■ ABOUT THIS TASK
Retype each record exactly; no pictures.

■ DATASET EXTRACT
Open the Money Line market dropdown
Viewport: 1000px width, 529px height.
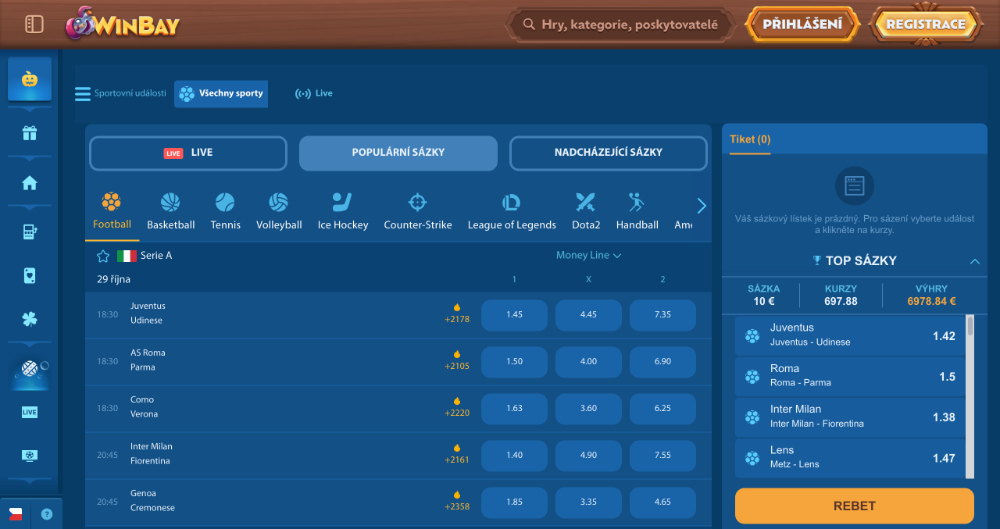coord(589,256)
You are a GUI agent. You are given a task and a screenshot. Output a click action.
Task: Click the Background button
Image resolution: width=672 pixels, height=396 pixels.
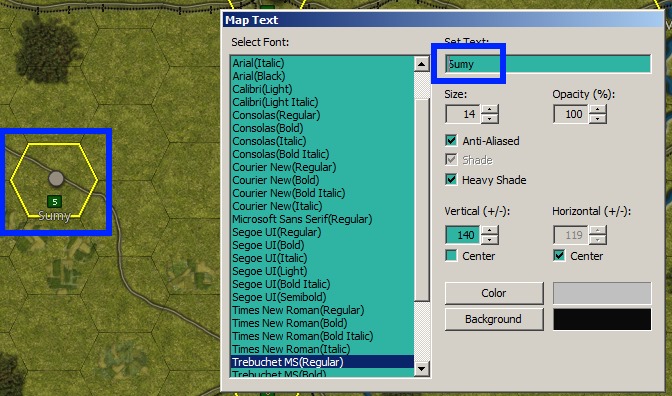(x=494, y=319)
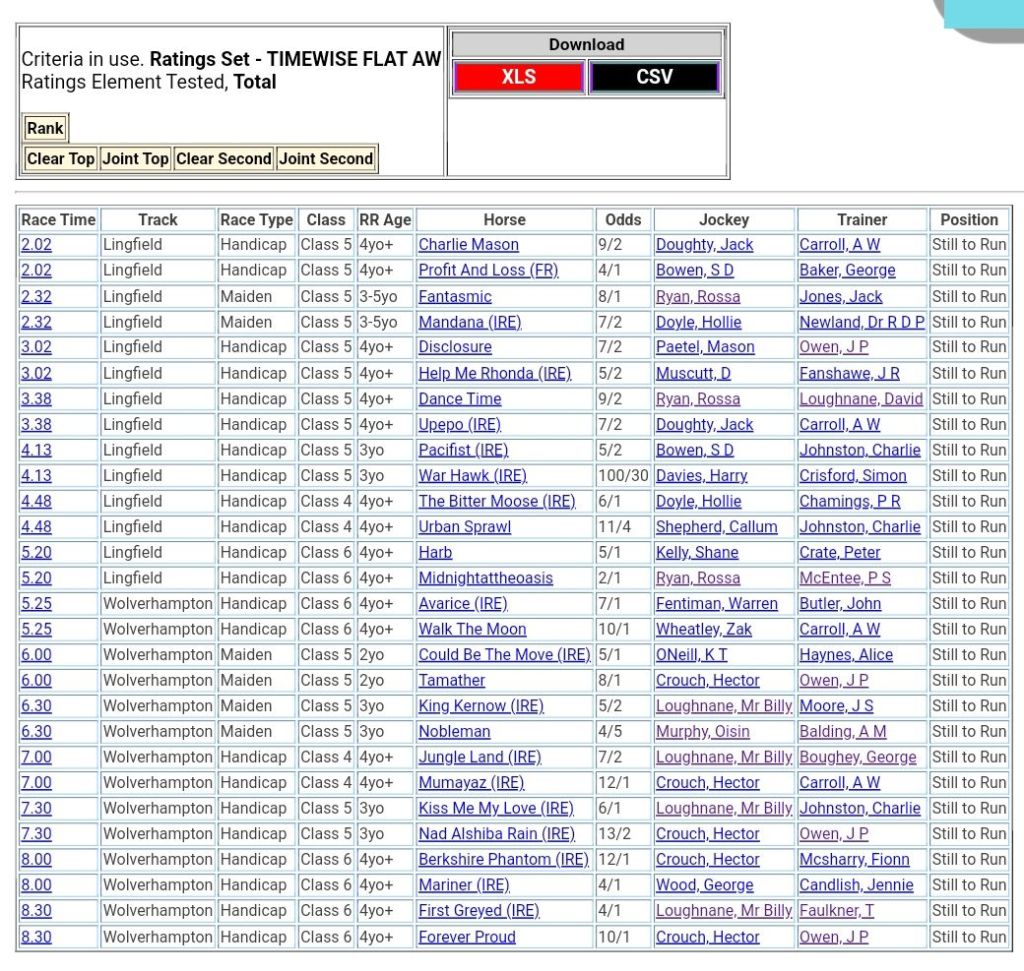View trainer Butler, John profile
1024x971 pixels.
[839, 604]
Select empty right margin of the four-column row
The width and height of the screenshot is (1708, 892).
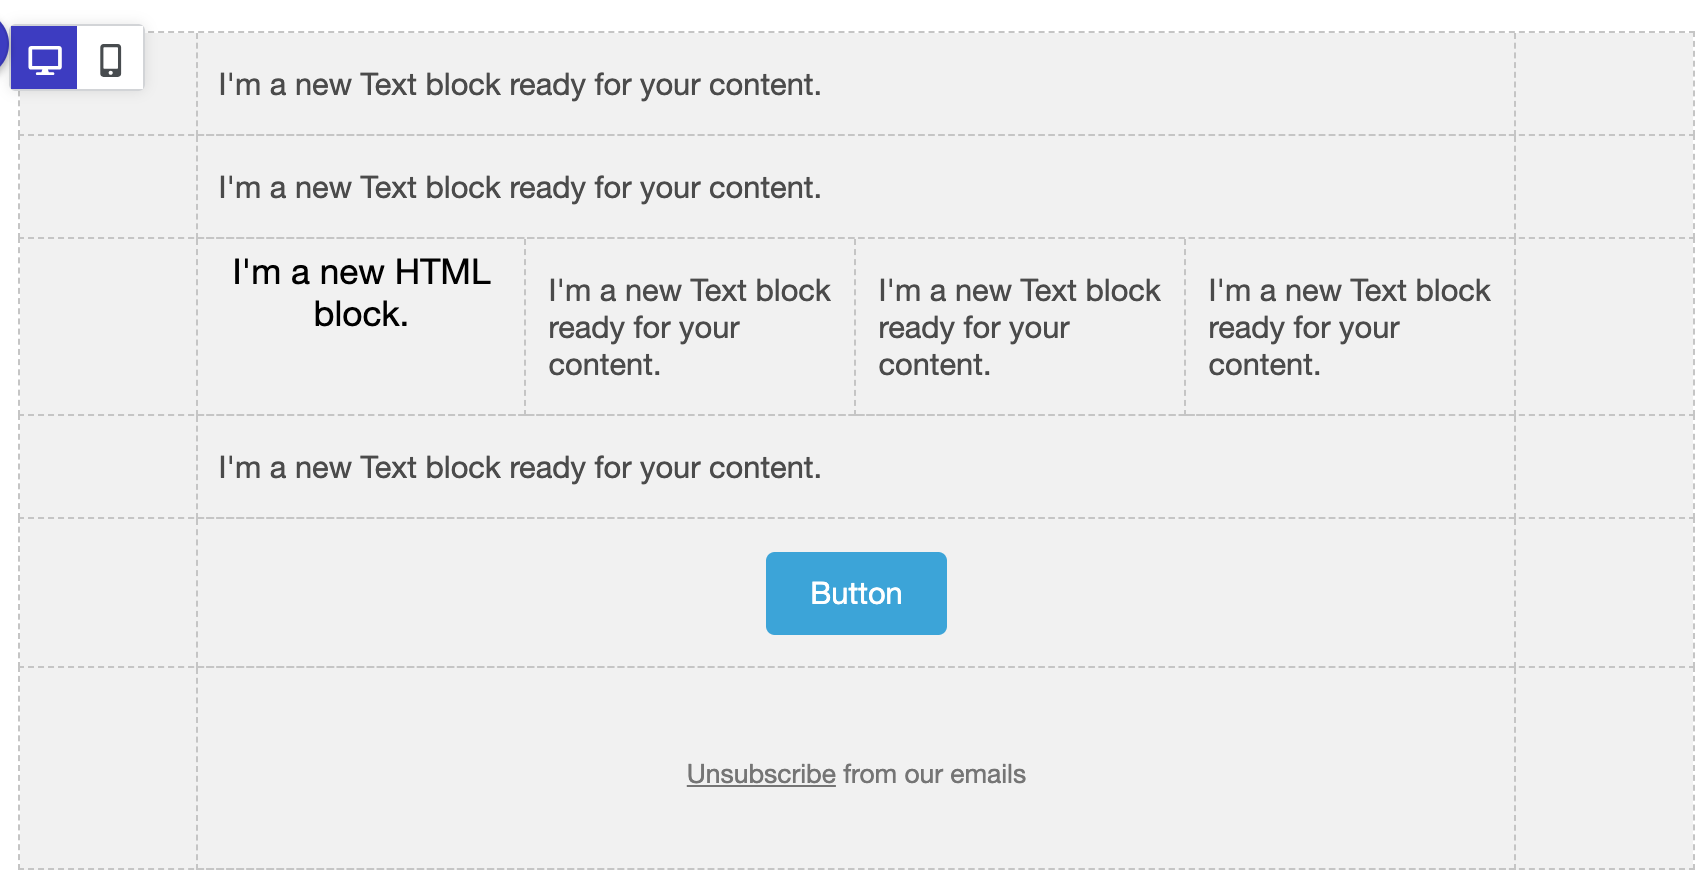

■ TASK ANSWER
Open the Money Line market dropdown
Viewport: 1000px width, 529px height.
coord(589,256)
You are a GUI agent. You are given a task and a screenshot. Output a click action.
Task: Click the Background button
Image resolution: width=672 pixels, height=396 pixels.
(x=494, y=319)
View trainer Butler, John profile
1024x971 pixels.
[839, 604]
Select empty right margin of the four-column row
The width and height of the screenshot is (1708, 892).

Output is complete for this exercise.